Social Security paying less than workers give.
They've warned us for years, now retirees are receiving less in Social Security than they paid in.
According to the Urban Institute, a married couple retiring last year, earning average lifetime wages, paid about $598,000 in Social Security taxes during their careers, but will only collect about $556,000 in benefits if they live into their 80s.
In 1960, retirees earned seven times the amount they put it in as long they made it to age 78 for men and 81 for women.
Not a problem says Edith Rincon with the Association for the Advancement of Retired Persons.
"Social Security is not in crisis at this moment," Rincon insists. "We know that it requires some meaningful changes to ensure future generations will receive the benefits they've earned."

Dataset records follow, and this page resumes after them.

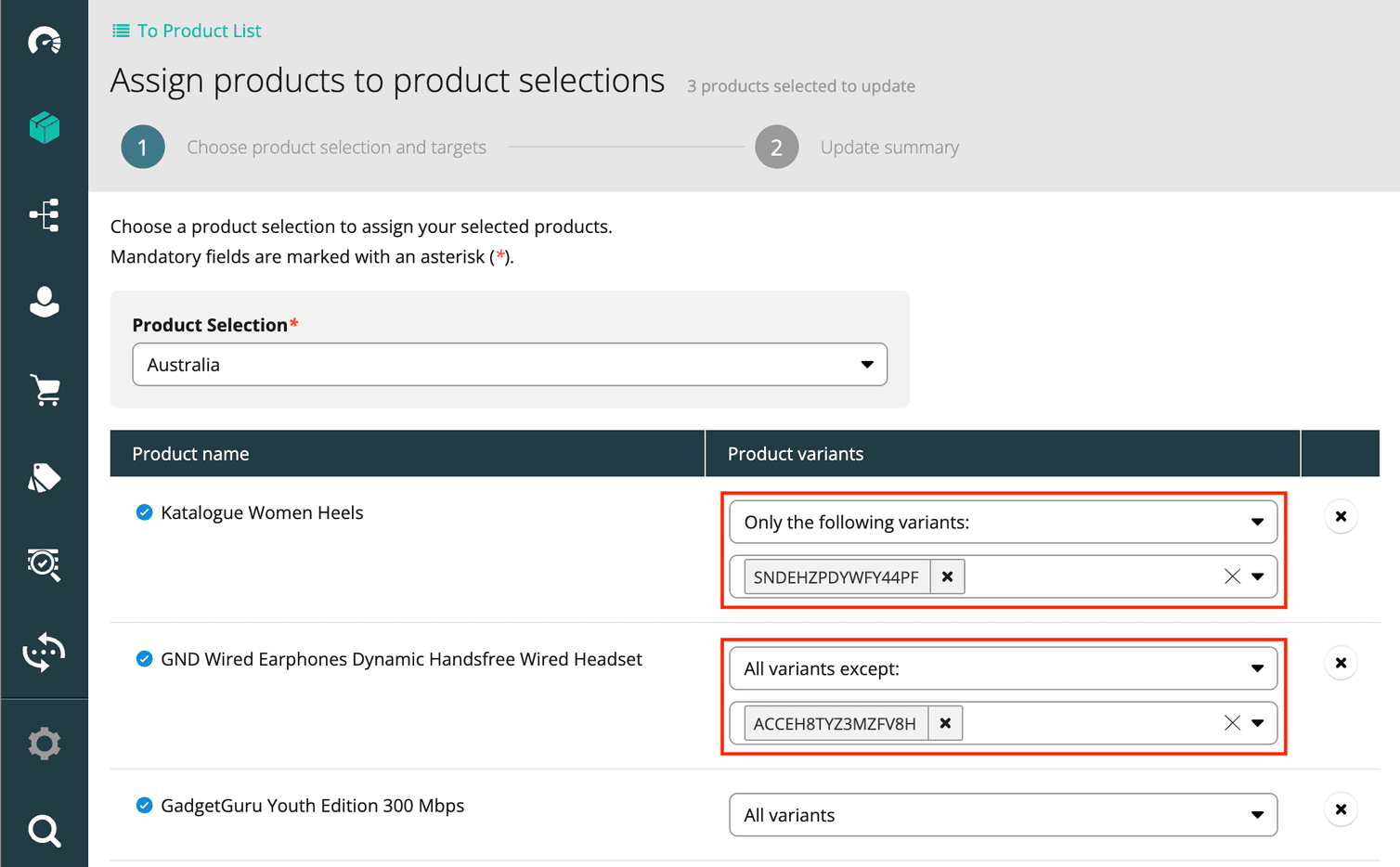Open the review search icon in sidebar
This screenshot has width=1400, height=867.
[x=44, y=564]
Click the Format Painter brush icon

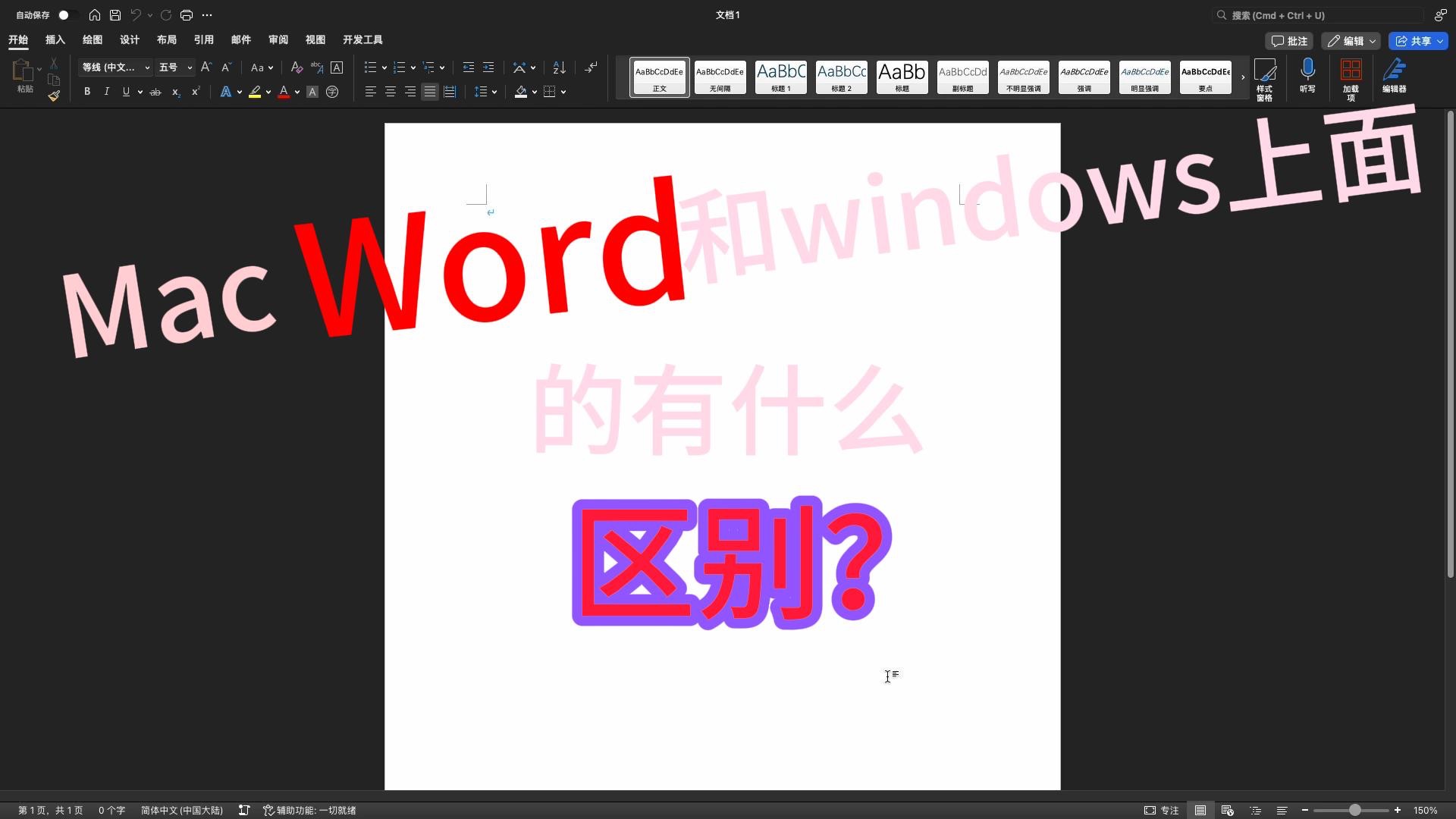pyautogui.click(x=54, y=96)
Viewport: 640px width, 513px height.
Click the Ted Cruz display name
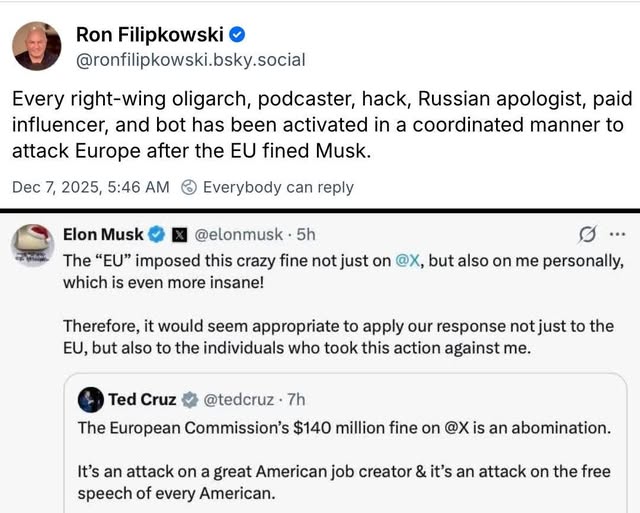pos(143,400)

Congressman Gene Green says so-called 'Baby Boomer' just live longer these days, and taking more out of the pot.
"My dad was fortunate to be in the Medicare generation, whereas his father and my other grandfather died before they even collected Social Security," says the Houston Democrat. "So, we're a victim of our success with good Medicare."
The Cato Institute's Michael Tanner says that's not good enough. He says major changes need to be made.
"You can bring in more money by raising the Social Security taxes on young workers," says Tanner. "Or you can reduce the amount of money going out by cutting Social Security benefits, which means raising the retirement age or changing the cost-of-living-adjustment."
Another option would allow today's workers could manage the money they chipped in so far.
"Social Security's rate of return is far less than private investment," Tanner says. "That's why one solution is to allow younger workers to privately invest at least a portion of their Social Security taxes through personal accounts."
It’s an issue Congress won't likely address until after the presidential election.